> _Task statement_
After locating the line that contains "scam (149, 2427)" in the data below, set down exactly that line and each one after it through the line that contains "You are a GUI agent. The screenshot is 1920×1265.", and nothing more.

= = =

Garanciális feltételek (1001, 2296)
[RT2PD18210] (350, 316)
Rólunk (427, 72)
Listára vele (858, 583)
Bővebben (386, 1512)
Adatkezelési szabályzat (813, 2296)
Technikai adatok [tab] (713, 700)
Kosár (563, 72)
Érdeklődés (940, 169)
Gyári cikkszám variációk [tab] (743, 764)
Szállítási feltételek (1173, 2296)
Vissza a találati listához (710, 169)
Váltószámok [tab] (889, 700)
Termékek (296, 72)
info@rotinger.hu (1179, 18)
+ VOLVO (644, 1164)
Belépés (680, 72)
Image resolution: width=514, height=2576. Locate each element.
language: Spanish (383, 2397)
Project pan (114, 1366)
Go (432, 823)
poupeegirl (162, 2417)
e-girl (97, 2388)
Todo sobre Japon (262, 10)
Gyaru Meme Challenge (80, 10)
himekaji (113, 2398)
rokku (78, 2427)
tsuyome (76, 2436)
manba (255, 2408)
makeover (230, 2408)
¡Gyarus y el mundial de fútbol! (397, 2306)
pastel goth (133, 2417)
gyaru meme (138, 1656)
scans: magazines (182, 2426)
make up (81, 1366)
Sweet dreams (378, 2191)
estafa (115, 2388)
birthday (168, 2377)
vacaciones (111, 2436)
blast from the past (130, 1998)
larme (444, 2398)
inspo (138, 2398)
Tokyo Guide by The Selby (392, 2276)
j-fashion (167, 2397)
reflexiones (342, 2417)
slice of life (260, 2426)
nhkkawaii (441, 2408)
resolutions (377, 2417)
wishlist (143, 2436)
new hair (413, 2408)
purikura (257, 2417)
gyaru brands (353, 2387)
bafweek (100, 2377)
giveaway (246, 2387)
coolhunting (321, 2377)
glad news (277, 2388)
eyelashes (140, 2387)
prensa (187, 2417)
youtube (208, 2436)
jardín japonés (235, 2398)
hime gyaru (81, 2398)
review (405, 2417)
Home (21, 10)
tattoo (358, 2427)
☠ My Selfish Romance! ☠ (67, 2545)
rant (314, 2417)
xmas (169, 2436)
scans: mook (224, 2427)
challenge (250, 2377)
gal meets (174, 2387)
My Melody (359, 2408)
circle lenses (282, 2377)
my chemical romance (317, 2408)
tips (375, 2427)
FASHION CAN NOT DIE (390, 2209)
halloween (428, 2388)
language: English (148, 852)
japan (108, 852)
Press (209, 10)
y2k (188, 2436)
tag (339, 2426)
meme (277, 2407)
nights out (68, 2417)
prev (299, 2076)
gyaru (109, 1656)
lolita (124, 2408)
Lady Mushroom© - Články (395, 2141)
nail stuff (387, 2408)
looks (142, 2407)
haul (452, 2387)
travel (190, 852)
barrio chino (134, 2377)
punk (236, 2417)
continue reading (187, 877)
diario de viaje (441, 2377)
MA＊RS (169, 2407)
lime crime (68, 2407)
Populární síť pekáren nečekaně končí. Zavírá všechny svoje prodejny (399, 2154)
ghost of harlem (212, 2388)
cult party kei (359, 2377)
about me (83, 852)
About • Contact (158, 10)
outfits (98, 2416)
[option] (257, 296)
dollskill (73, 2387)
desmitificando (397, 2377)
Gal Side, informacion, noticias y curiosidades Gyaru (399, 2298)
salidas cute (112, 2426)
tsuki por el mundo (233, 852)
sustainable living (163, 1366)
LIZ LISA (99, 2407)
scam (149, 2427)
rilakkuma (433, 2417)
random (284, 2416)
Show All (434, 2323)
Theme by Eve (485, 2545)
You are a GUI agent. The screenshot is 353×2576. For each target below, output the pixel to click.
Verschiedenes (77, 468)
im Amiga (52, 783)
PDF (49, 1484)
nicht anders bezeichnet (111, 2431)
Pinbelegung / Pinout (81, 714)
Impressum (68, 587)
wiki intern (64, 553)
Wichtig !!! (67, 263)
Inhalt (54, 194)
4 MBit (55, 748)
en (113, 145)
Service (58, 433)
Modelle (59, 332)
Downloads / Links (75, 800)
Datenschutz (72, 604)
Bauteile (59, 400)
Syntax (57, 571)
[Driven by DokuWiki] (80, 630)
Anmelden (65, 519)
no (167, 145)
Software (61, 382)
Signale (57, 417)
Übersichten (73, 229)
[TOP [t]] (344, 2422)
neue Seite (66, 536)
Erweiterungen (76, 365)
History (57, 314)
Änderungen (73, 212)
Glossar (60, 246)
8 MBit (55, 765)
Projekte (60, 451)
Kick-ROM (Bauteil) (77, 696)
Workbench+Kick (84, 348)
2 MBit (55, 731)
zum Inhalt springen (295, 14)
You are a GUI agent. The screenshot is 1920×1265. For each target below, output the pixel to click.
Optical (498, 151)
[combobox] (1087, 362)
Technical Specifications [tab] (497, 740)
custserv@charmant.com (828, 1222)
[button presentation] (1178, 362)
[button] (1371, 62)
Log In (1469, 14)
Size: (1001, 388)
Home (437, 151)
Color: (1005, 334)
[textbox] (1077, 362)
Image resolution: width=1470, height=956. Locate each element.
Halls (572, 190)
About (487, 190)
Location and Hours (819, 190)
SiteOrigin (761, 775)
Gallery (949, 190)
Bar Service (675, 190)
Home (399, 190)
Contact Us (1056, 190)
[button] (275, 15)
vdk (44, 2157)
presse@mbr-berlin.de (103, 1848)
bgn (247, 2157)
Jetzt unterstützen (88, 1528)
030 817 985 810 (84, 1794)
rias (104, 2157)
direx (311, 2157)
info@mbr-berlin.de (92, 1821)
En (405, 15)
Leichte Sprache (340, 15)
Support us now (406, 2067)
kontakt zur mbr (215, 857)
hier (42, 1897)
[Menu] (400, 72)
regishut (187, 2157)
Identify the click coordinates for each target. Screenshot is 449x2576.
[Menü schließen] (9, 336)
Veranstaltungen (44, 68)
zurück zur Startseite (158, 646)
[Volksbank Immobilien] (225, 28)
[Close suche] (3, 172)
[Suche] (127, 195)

= = =

> _Answer box_
scam (149, 2427)
rilakkuma (433, 2417)
random (284, 2416)
Show All (434, 2323)
Theme by Eve (485, 2545)
You are a GUI agent. The screenshot is 353×2576. For each target below, output the pixel to click.
Verschiedenes (77, 468)
im Amiga (52, 783)
PDF (49, 1484)
nicht anders bezeichnet (111, 2431)
Pinbelegung / Pinout (81, 714)
Impressum (68, 587)
wiki intern (64, 553)
Wichtig !!! (67, 263)
Inhalt (54, 194)
4 MBit (55, 748)
en (113, 145)
Service (58, 433)
Modelle (59, 332)
Downloads / Links (75, 800)
Datenschutz (72, 604)
Bauteile (59, 400)
Syntax (57, 571)
[Driven by DokuWiki] (80, 630)
Anmelden (65, 519)
no (167, 145)
Software (61, 382)
Signale (57, 417)
Übersichten (73, 229)
[TOP [t]] (344, 2422)
neue Seite (66, 536)
Erweiterungen (76, 365)
History (57, 314)
Änderungen (73, 212)
Glossar (60, 246)
8 MBit (55, 765)
Projekte (60, 451)
Kick-ROM (Bauteil) (77, 696)
Workbench+Kick (84, 348)
2 MBit (55, 731)
zum Inhalt springen (295, 14)
You are a GUI agent. The screenshot is 1920×1265. For each target below, output the pixel to click.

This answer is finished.